___ TEXT BLOCK ___
ProgPOW icon indicating copy to clipboard operation
ProgPOW copied to clipboard

Index cache with byte offsets

Open solardiz opened this issue 5 years ago • 4 comments

ProgPoW currently uses a source register content modulo cache size as the word index into cache. This requires (implicit) left shift by 2 in the GPU hardware to produce the byte offset. Such left shift might or might not have a runtime performance cost, depending on compiler and (micro-)architecture.

This (potential) runtime cost may be reliably avoided by applying a mask to the source register content such that the byte offset is extracted right away, without needing a further shift. This will change the computed hash values, but not other properties of ProgPoW (those values are supposed to be random anyway).

Here are the changes I tested on top of my current (revised in other ways) ProgPoW tree:

+++ b/libprogpow/ProgPow.cpp
@@ -113,9 +113,13 @@ std::string ProgPow::getKern(uint64_t block_number, kernel_t kern)
   ret << "uint32_t offset, data;\n";
 
   if (kern == KERNEL_CUDA)
+  {
+      ret << "const unsigned char *c_dag_uc = (const unsigned char *)c_dag;\n";
       ret << "const uint32_t lane_id = threadIdx.x & (PROGPOW_LANES-1);\n";
+  }
   else
   {
+      ret << "__local const unsigned char *c_dag_uc = (__local const unsigned char *)c_dag;\n";
       ret << "const uint32_t lane_id = get_local_id(0) & (PROGPOW_LANES-1);\n";
       ret << "const uint32_t group_id = get_local_id(0) / PROGPOW_LANES;\n";
   }
@@ -152,8 +157,15 @@ std::string ProgPow::getKern(uint64_t block_number, kernel_t kern)
           std::string dest = mix_dst();
           uint32_t    r = rnd();
           ret << "// cache load " << i << "\n";
-          ret << "offset = " << src << " % PROGPOW_CACHE_WORDS;\n";
-          ret << "data = c_dag[offset];\n";
+          ret << "offset = " << src << " & ((PROGPOW_CACHE_WORDS - 1) << 2);\n";
+          if (kern == KERNEL_CUDA)
+          {
+              ret << "data = *(const uint32_t *)&c_dag_uc[offset];\n";
+          }
+          else
+          {
+              ret << "data = *(__local const uint32_t *)&c_dag_uc[offset];\n";
+          }
           ret << merge(dest, "data", r);
       }
       if (i < PROGPOW_CNT_MATH)
___ DATA BLOCK ___
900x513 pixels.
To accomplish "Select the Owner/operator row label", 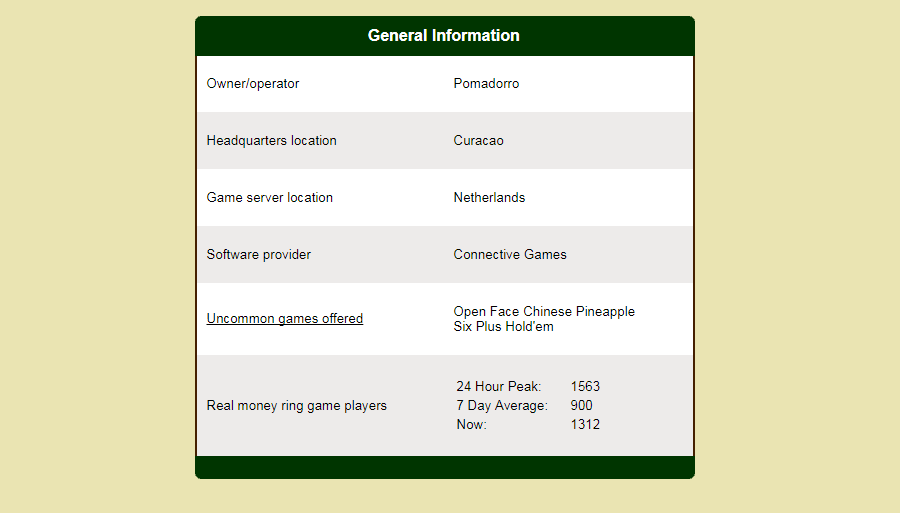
___
YOUR OBJECTIVE:
In the ProgPoW issue above, what operation does the current word-index approach implicitly require in the GPU hardware to produce the byte offset?

THE SOLUTION:
A left shift by 2.